Sales Coaching Tips: What to Do
The experience needed to make a great manager, doesn’t always coincide with great coaching skills. A great coach has to understand the methods, but also understand the people.
- Begin with average performers, or those new to sales.Average performers don’t present the same challenges as either under-performers or high achievers, so they offer a good opportunity to practice coaching skills with CRM. New representatives offer an opportunity to mold a fresh mind and teach them great techniques using Customer Relationship Management.
- Ask salespeople to assess their own performance.When it comes to coaching, questions are essential. Most salespeople know what their strong and weak points are; let them tell you. This process ensures critical buy-in and allows you to build on their self-appraisal.
- Don’t pile on many areas for improvement.Resist the temptation to recite a litany of ills and ineffective behaviors. Pick a single need with the greatest potential for payoff, the other smaller challenges can be addressed later.
- End sessions with an action plan, including provisions for follow up and CRM.Without this step, behavior change will be temporary at best. If you are serious about helping people develop their skills and use CRM, coaching needs to be a continuous loop, not a series of random, unconnected events.
What to Avoid: Why Sales Training Sometimes Fails
Most organizations do invest in some form of sales training. But unfortunately, a lot of that training is wasted by focusing on the wrong areas. In sales training, as in many other things, it is just as important to understand what not to do.
1. Valuing drive over technique and process
Don’t get us wrong, motivation is great and has an important place in sales. However, you have to establish technique and process in order to be truly successful. Harness the power of motivation once the sales process and adequate methodology has been established and perfected. Otherwise, you’ll have passionate, motivated sales reps chasing after the wrong sale.
2. No reinforcement
Without systematic, ongoing continuation of learning and a reinforcement of what’s been taught, people usually end up forgetting what they’ve already learned. For this reason, reinforcement within sales training is crucial to its success. Don’t set up day-long sales training initiatives. Instead, break them out over a series of weeks or months, and keep them relatively short. That way, sales reps are more likely to stay focused and actually retain what they’re learning.

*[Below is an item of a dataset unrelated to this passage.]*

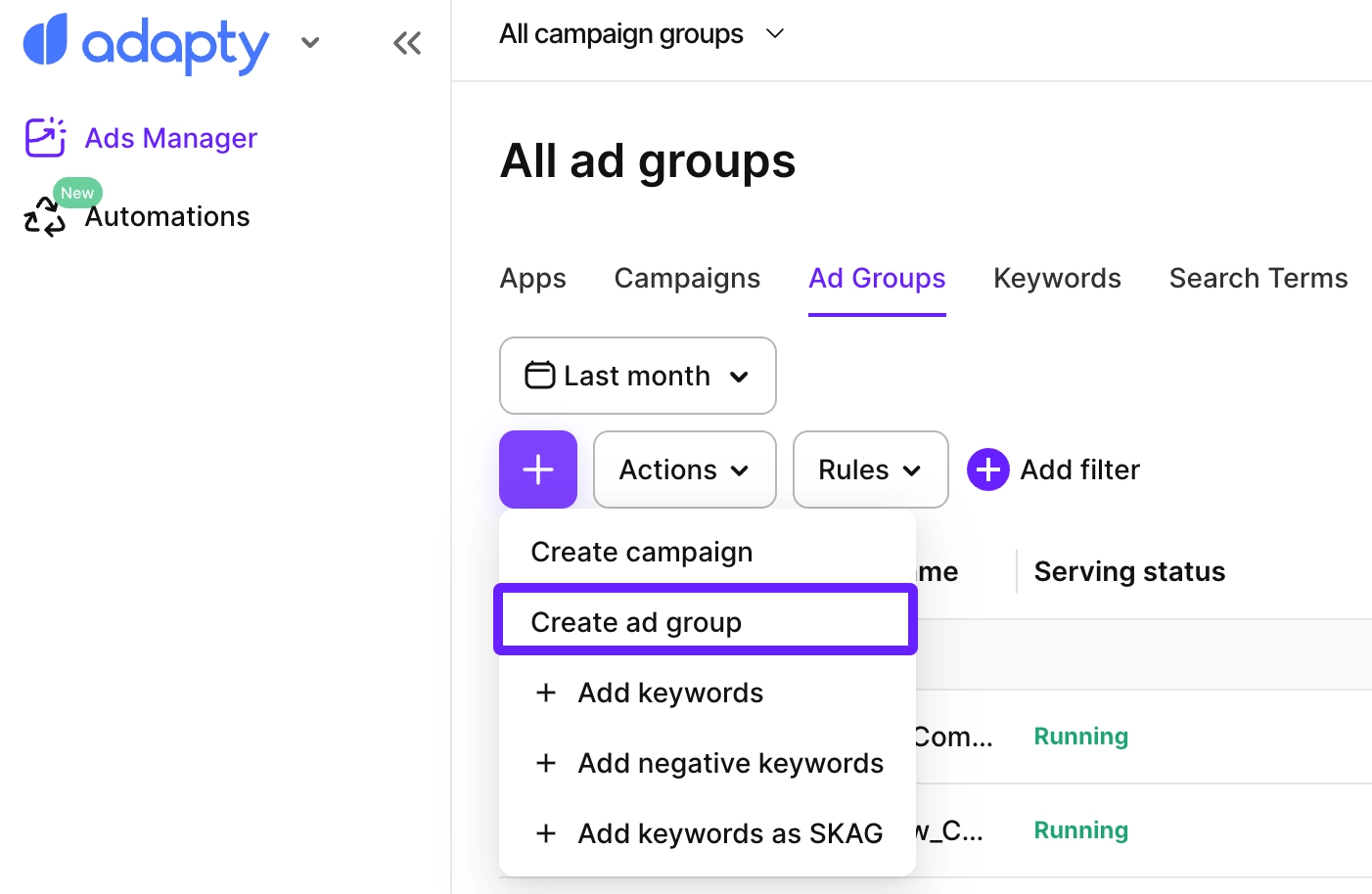The height and width of the screenshot is (894, 1372).
Task: Select Create campaign from the menu
Action: (x=641, y=552)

3. Over-focusing on technology
Customer relationship management (CRM) software is a solution that we obviously highly recommend businesses utilize to enhance their sales capabilities. With that said, salespeople need to still have the skills necessary to successfully sell. Obviously train your employees on how to best utilize CRM, but don’t limit your training to technology.
4. Aloof sales management
We’ve written extensively about the need for a highly-effective sales manager, and that’s no different when it comes to sales training. Management needs to be actively-involved in the training process, and should be well-versed in sales coaching and training.
5. Inadequate training content
Sales training that worked 10 years ago probably isn’t going to be as effective today. While there’s a lot of tried and true methods that haven’t changed much, there’s a lot that has, especially as buyer’s motivations have altered over time. In addition, younger sales reps such as Millennials aren’t interested in sitting around all day. They’ll likely want to have training on their own terms, and in ways that are easily accessible to them (mobile, video, etc.).
6. Failure to address individuals’ attributes
One of the biggest mistakes a sales manager can make is assuming that everyone on the sales team is “equal” in terms of their talents, skill sets, and attributes. While in general it can be assumed that sales reps have a lot of the same attributes, this isn’t always the case. Some reps may be better suited for different types of selling, so it’s important during training to develop these specialties.
7. Misunderstood sales process/methodology
As we’ve discussed previously, the sales process and methodology of a business must be understood by everyone involved in sales (and marketing as well). Without it, there’s really no point in trying to train your reps, as they won’t be able to see where mistakes are being made or where opportunities may be hidden. Bring everyone into the process immediately, and ensure that nobody’s left out of the big picture.
8. Lack of measurement
Along with reinforcement, sales training needs have some form of measurement. Whether you’re measuring the productivity of reps through CRM or another tool, it’s imperative that you know who’s learning and growing and who continues to struggle.
There is no perfect rule to follow for sales managers, and to a certain extent, personality can play a big role in developing a sales representative. But a sales manager should be able to get the most out of their reps and help each rep develop into the best sales person they can be.